-- Exercise inputs start --
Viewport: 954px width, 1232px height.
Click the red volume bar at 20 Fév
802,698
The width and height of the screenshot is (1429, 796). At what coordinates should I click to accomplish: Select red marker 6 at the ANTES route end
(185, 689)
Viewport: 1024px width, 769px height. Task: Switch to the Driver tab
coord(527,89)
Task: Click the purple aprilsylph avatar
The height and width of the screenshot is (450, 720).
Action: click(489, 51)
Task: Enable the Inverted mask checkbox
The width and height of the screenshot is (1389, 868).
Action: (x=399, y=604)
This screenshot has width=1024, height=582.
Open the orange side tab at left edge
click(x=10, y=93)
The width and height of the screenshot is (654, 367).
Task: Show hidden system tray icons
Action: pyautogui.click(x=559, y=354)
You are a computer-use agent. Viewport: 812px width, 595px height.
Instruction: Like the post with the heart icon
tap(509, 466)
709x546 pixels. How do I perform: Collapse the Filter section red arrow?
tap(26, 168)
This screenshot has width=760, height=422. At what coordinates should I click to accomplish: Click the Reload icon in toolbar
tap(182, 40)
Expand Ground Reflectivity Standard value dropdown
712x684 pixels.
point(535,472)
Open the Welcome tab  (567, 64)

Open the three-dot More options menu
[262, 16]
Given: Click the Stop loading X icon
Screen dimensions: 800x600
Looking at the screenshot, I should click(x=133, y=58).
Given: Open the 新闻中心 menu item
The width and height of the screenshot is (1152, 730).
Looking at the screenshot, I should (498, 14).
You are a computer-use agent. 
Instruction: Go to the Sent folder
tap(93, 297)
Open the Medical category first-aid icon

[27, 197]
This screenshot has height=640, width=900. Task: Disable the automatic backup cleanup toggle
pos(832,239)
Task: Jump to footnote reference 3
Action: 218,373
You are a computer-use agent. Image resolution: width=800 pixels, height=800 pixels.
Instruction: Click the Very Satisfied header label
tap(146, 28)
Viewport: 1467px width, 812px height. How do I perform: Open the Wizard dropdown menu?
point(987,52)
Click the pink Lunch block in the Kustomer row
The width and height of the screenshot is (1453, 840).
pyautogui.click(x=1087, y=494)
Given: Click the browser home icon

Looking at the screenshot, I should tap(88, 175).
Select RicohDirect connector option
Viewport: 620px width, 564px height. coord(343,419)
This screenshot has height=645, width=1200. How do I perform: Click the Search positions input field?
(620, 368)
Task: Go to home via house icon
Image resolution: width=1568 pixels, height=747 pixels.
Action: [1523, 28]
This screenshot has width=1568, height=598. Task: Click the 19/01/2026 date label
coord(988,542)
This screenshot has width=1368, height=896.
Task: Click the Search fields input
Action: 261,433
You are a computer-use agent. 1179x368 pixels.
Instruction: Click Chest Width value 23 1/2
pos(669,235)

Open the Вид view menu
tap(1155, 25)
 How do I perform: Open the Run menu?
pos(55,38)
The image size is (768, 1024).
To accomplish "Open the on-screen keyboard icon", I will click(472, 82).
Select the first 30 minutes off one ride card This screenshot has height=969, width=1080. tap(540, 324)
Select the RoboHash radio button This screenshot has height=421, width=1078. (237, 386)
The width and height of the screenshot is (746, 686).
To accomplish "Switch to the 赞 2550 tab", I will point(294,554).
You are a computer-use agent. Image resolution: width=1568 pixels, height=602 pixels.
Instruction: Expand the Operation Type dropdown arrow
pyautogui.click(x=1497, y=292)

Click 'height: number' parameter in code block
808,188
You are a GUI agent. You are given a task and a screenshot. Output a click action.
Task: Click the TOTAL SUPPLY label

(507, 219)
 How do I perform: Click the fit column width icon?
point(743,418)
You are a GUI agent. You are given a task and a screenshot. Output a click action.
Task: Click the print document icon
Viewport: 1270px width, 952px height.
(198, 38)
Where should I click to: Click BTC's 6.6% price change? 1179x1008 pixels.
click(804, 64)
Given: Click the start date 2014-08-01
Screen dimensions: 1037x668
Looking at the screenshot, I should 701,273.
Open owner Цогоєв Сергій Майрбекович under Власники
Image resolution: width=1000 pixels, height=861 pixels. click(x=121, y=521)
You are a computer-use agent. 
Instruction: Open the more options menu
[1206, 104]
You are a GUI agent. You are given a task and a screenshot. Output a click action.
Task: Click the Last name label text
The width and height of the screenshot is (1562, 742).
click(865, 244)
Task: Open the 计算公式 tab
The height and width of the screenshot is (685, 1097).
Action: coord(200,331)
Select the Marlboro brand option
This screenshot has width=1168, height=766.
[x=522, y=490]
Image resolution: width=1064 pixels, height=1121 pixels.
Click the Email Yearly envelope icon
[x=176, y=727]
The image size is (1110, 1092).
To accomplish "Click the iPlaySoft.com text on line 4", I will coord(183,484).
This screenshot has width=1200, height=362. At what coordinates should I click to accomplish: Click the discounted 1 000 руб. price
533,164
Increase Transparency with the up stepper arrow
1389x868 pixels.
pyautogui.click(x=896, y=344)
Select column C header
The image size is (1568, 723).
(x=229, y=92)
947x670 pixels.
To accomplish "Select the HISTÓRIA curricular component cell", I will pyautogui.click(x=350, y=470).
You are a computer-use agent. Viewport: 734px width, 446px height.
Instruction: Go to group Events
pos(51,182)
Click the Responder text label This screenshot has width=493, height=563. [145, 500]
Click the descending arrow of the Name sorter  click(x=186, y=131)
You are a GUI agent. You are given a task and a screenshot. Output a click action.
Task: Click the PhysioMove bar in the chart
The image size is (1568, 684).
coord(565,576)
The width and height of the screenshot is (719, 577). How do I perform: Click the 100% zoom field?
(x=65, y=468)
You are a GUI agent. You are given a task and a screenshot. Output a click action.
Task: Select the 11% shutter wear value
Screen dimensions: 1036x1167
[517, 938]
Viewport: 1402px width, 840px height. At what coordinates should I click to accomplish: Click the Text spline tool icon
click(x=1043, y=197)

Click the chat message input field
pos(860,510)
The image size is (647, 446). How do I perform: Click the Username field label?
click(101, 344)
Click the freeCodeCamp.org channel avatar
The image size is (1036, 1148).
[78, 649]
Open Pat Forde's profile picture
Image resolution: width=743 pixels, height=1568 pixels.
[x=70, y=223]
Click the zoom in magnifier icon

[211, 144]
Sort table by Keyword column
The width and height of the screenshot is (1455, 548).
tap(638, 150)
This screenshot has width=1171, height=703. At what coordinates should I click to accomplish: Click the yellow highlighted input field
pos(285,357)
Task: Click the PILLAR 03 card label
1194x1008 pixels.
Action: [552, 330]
-- Exercise inputs end --
Pull out every entry above and reproduce each line verbatim.

Viewport: 954px width, 1232px height.
Click the red volume bar at 20 Fév
802,698
The width and height of the screenshot is (1429, 796). At what coordinates should I click to accomplish: Select red marker 6 at the ANTES route end
(185, 689)
Viewport: 1024px width, 769px height. Task: Switch to the Driver tab
coord(527,89)
Task: Click the purple aprilsylph avatar
The height and width of the screenshot is (450, 720).
Action: click(489, 51)
Task: Enable the Inverted mask checkbox
The width and height of the screenshot is (1389, 868).
Action: (x=399, y=604)
This screenshot has width=1024, height=582.
Open the orange side tab at left edge
click(x=10, y=93)
The width and height of the screenshot is (654, 367).
Task: Show hidden system tray icons
Action: pyautogui.click(x=559, y=354)
You are a computer-use agent. Viewport: 812px width, 595px height.
Instruction: Like the post with the heart icon
tap(509, 466)
709x546 pixels. How do I perform: Collapse the Filter section red arrow?
tap(26, 168)
This screenshot has width=760, height=422. At what coordinates should I click to accomplish: Click the Reload icon in toolbar
tap(182, 40)
Expand Ground Reflectivity Standard value dropdown
712x684 pixels.
point(535,472)
Open the Welcome tab  (567, 64)

Open the three-dot More options menu
[262, 16]
Given: Click the Stop loading X icon
Screen dimensions: 800x600
Looking at the screenshot, I should click(x=133, y=58).
Given: Open the 新闻中心 menu item
The width and height of the screenshot is (1152, 730).
Looking at the screenshot, I should (498, 14).
You are a computer-use agent. 
Instruction: Go to the Sent folder
tap(93, 297)
Open the Medical category first-aid icon

[27, 197]
This screenshot has height=640, width=900. Task: Disable the automatic backup cleanup toggle
pos(832,239)
Task: Jump to footnote reference 3
Action: 218,373
You are a computer-use agent. Image resolution: width=800 pixels, height=800 pixels.
Instruction: Click the Very Satisfied header label
tap(146, 28)
Viewport: 1467px width, 812px height. How do I perform: Open the Wizard dropdown menu?
point(987,52)
Click the pink Lunch block in the Kustomer row
The width and height of the screenshot is (1453, 840).
pyautogui.click(x=1087, y=494)
Given: Click the browser home icon

Looking at the screenshot, I should tap(88, 175).
Select RicohDirect connector option
Viewport: 620px width, 564px height. coord(343,419)
This screenshot has height=645, width=1200. How do I perform: Click the Search positions input field?
(620, 368)
Task: Go to home via house icon
Image resolution: width=1568 pixels, height=747 pixels.
Action: [1523, 28]
This screenshot has width=1568, height=598. Task: Click the 19/01/2026 date label
coord(988,542)
This screenshot has width=1368, height=896.
Task: Click the Search fields input
Action: 261,433
You are a computer-use agent. 1179x368 pixels.
Instruction: Click Chest Width value 23 1/2
pos(669,235)

Open the Вид view menu
tap(1155, 25)
 How do I perform: Open the Run menu?
pos(55,38)
The image size is (768, 1024).
To accomplish "Open the on-screen keyboard icon", I will click(472, 82).
Select the first 30 minutes off one ride card This screenshot has height=969, width=1080. tap(540, 324)
Select the RoboHash radio button This screenshot has height=421, width=1078. (237, 386)
The width and height of the screenshot is (746, 686).
To accomplish "Switch to the 赞 2550 tab", I will point(294,554).
You are a computer-use agent. Image resolution: width=1568 pixels, height=602 pixels.
Instruction: Expand the Operation Type dropdown arrow
pyautogui.click(x=1497, y=292)

Click 'height: number' parameter in code block
808,188
You are a GUI agent. You are given a task and a screenshot. Output a click action.
Task: Click the TOTAL SUPPLY label

(507, 219)
 How do I perform: Click the fit column width icon?
point(743,418)
You are a GUI agent. You are given a task and a screenshot. Output a click action.
Task: Click the print document icon
Viewport: 1270px width, 952px height.
(198, 38)
Where should I click to: Click BTC's 6.6% price change? 1179x1008 pixels.
click(804, 64)
Given: Click the start date 2014-08-01
Screen dimensions: 1037x668
Looking at the screenshot, I should 701,273.
Open owner Цогоєв Сергій Майрбекович under Власники
Image resolution: width=1000 pixels, height=861 pixels. click(x=121, y=521)
You are a computer-use agent. 
Instruction: Open the more options menu
[1206, 104]
You are a GUI agent. You are given a task and a screenshot. Output a click action.
Task: Click the Last name label text
The width and height of the screenshot is (1562, 742).
click(865, 244)
Task: Open the 计算公式 tab
The height and width of the screenshot is (685, 1097).
Action: coord(200,331)
Select the Marlboro brand option
This screenshot has width=1168, height=766.
[x=522, y=490]
Image resolution: width=1064 pixels, height=1121 pixels.
Click the Email Yearly envelope icon
[x=176, y=727]
The image size is (1110, 1092).
To accomplish "Click the iPlaySoft.com text on line 4", I will coord(183,484).
This screenshot has width=1200, height=362. At what coordinates should I click to accomplish: Click the discounted 1 000 руб. price
533,164
Increase Transparency with the up stepper arrow
1389x868 pixels.
pyautogui.click(x=896, y=344)
Select column C header
The image size is (1568, 723).
(x=229, y=92)
947x670 pixels.
To accomplish "Select the HISTÓRIA curricular component cell", I will pyautogui.click(x=350, y=470).
You are a computer-use agent. Viewport: 734px width, 446px height.
Instruction: Go to group Events
pos(51,182)
Click the Responder text label This screenshot has width=493, height=563. [145, 500]
Click the descending arrow of the Name sorter  click(x=186, y=131)
You are a GUI agent. You are given a task and a screenshot. Output a click action.
Task: Click the PhysioMove bar in the chart
The image size is (1568, 684).
coord(565,576)
The width and height of the screenshot is (719, 577). How do I perform: Click the 100% zoom field?
(x=65, y=468)
You are a GUI agent. You are given a task and a screenshot. Output a click action.
Task: Select the 11% shutter wear value
Screen dimensions: 1036x1167
[517, 938]
Viewport: 1402px width, 840px height. At what coordinates should I click to accomplish: Click the Text spline tool icon
click(x=1043, y=197)

Click the chat message input field
pos(860,510)
The image size is (647, 446). How do I perform: Click the Username field label?
click(101, 344)
Click the freeCodeCamp.org channel avatar
The image size is (1036, 1148).
[78, 649]
Open Pat Forde's profile picture
Image resolution: width=743 pixels, height=1568 pixels.
[x=70, y=223]
Click the zoom in magnifier icon

[211, 144]
Sort table by Keyword column
The width and height of the screenshot is (1455, 548).
tap(638, 150)
This screenshot has width=1171, height=703. At what coordinates should I click to accomplish: Click the yellow highlighted input field
pos(285,357)
Task: Click the PILLAR 03 card label
1194x1008 pixels.
Action: [552, 330]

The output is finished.